▶ **Task to carry out**:
Write out all the rows below again, requests included, and shift every coordinate in the answers by adding 50 to it.

▶ **Task data**:
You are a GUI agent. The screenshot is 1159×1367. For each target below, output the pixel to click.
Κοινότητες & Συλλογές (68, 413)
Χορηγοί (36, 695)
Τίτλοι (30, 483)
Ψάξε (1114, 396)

▶ **Output of the exercise**:
You are a GUI agent. The screenshot is 1159×1367. For each target below, output the pixel to click.
Κοινότητες & Συλλογές (118, 463)
Χορηγοί (86, 745)
Τίτλοι (80, 533)
Ψάξε (1164, 446)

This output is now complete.